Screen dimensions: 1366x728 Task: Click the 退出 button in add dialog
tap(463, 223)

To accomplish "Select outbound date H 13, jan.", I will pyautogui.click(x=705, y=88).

* * *

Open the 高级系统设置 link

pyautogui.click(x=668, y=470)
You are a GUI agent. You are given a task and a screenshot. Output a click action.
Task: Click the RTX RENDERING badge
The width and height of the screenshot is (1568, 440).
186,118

==

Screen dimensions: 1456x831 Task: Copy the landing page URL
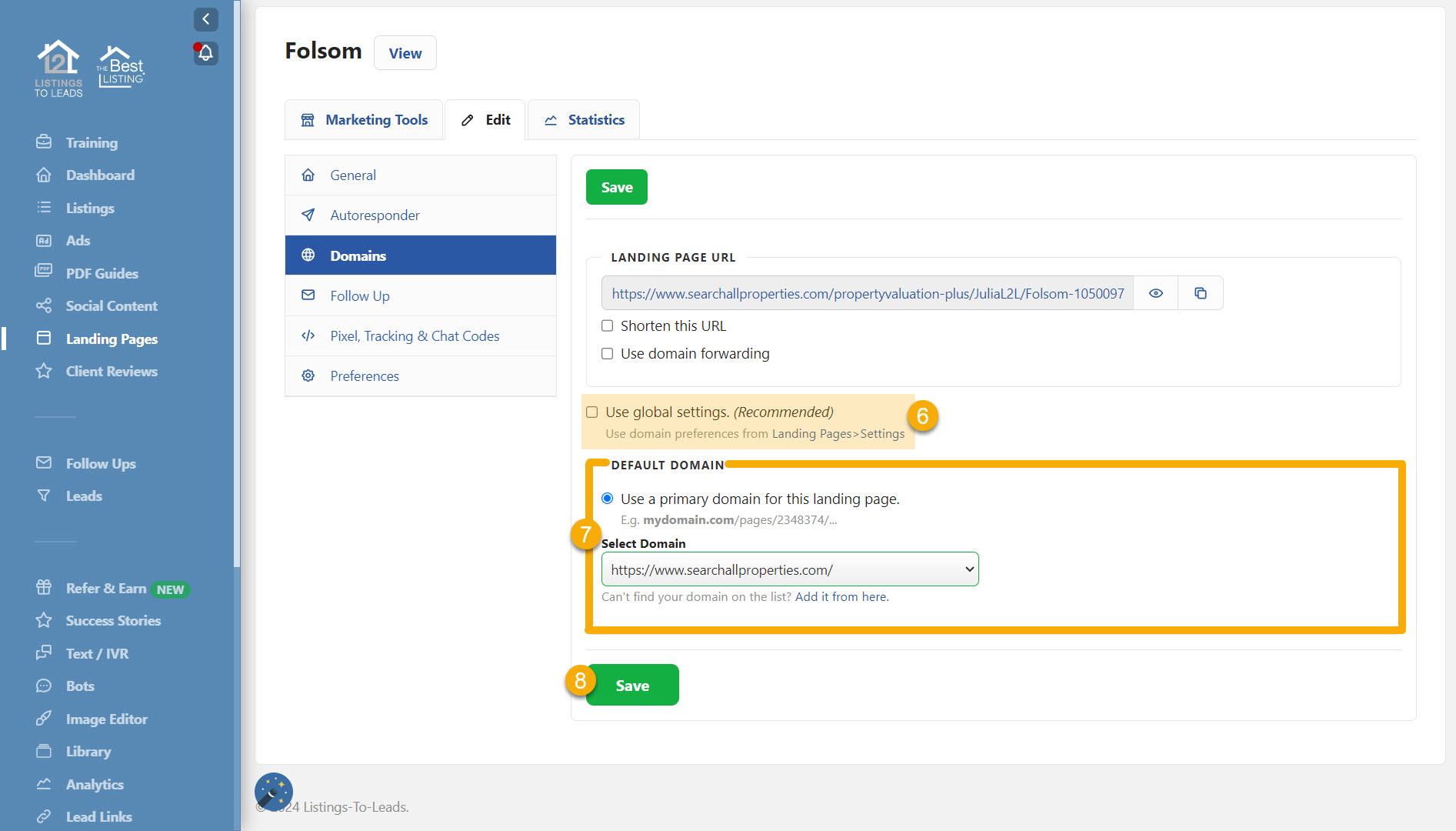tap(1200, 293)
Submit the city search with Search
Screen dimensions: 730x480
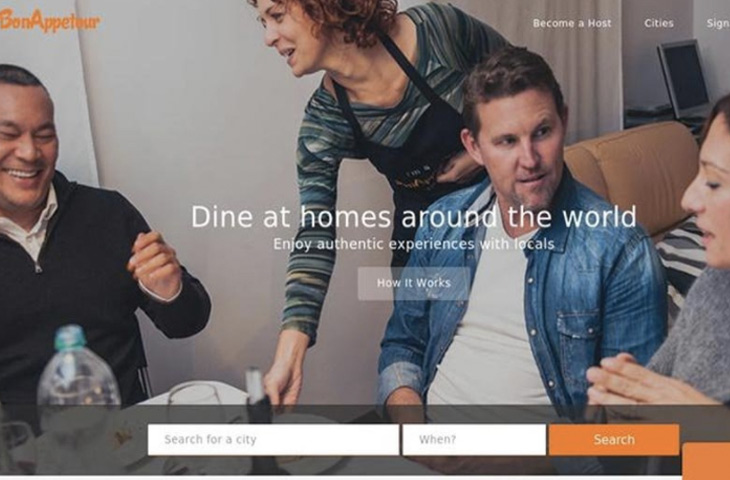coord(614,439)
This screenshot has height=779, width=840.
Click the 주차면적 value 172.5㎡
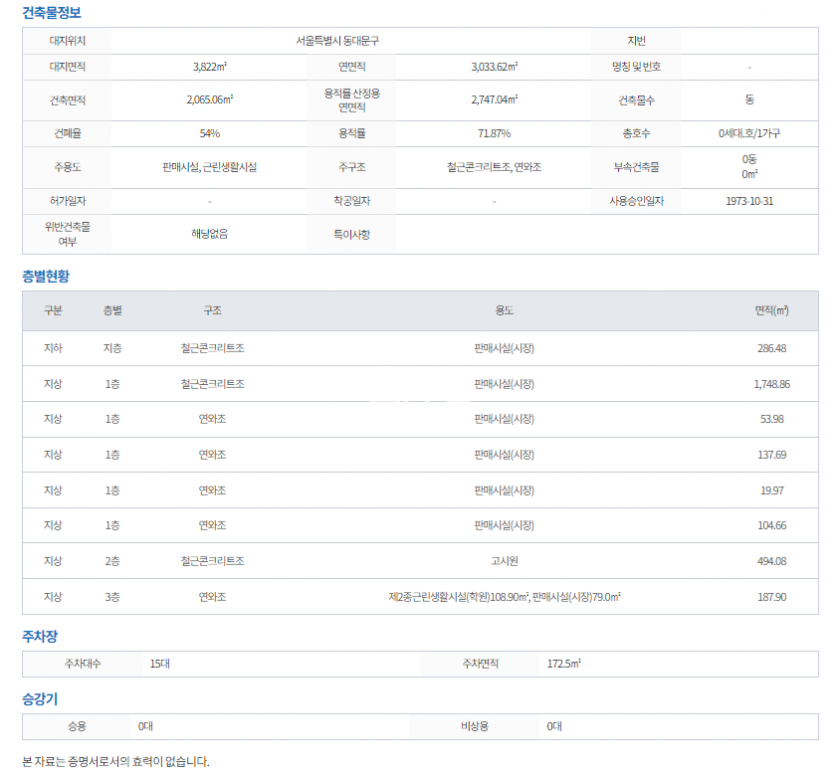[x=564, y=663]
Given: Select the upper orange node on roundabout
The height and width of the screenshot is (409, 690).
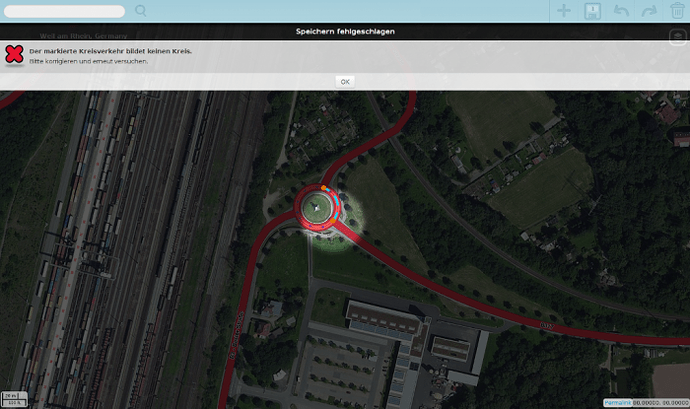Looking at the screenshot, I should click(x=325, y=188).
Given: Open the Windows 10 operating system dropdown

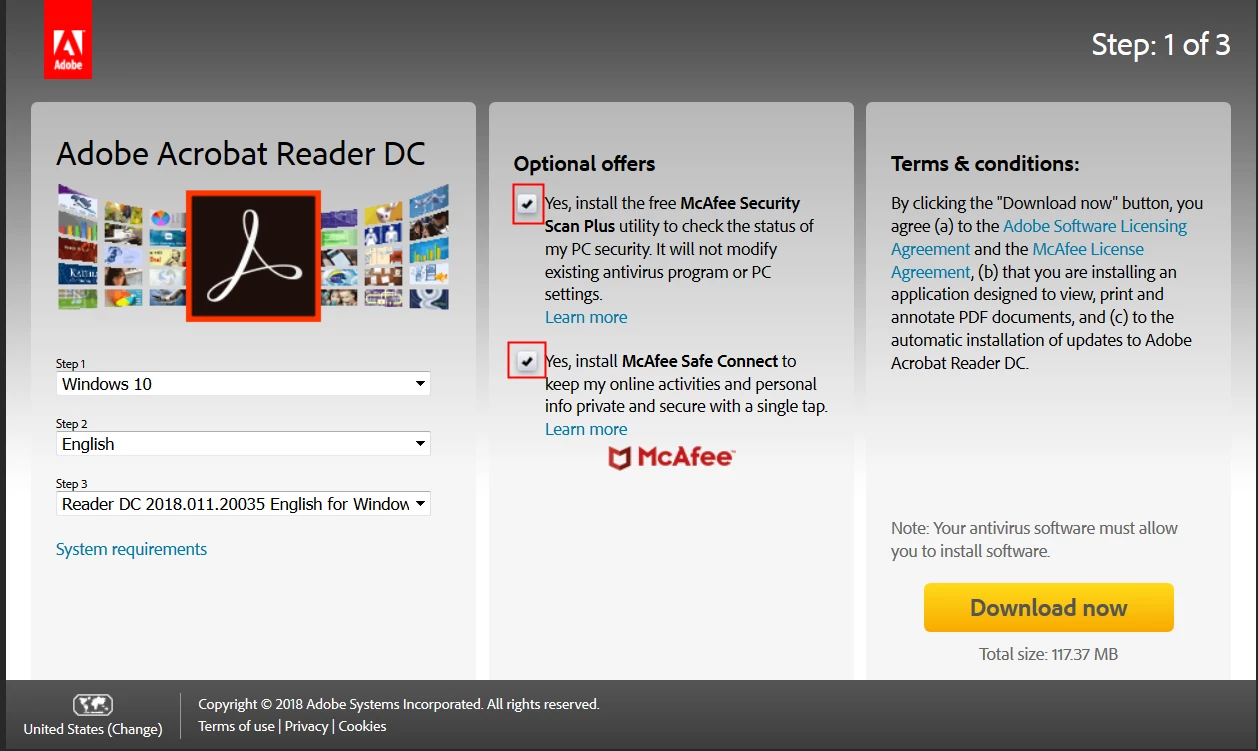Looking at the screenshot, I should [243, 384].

Instructions to follow = Find and copy each line in the material above where the string "Select" occurs.

Answer for the task =
To accomplish "Select outbound date H 13, jan.", I will pyautogui.click(x=705, y=88).
Given: Select the upper orange node on roundabout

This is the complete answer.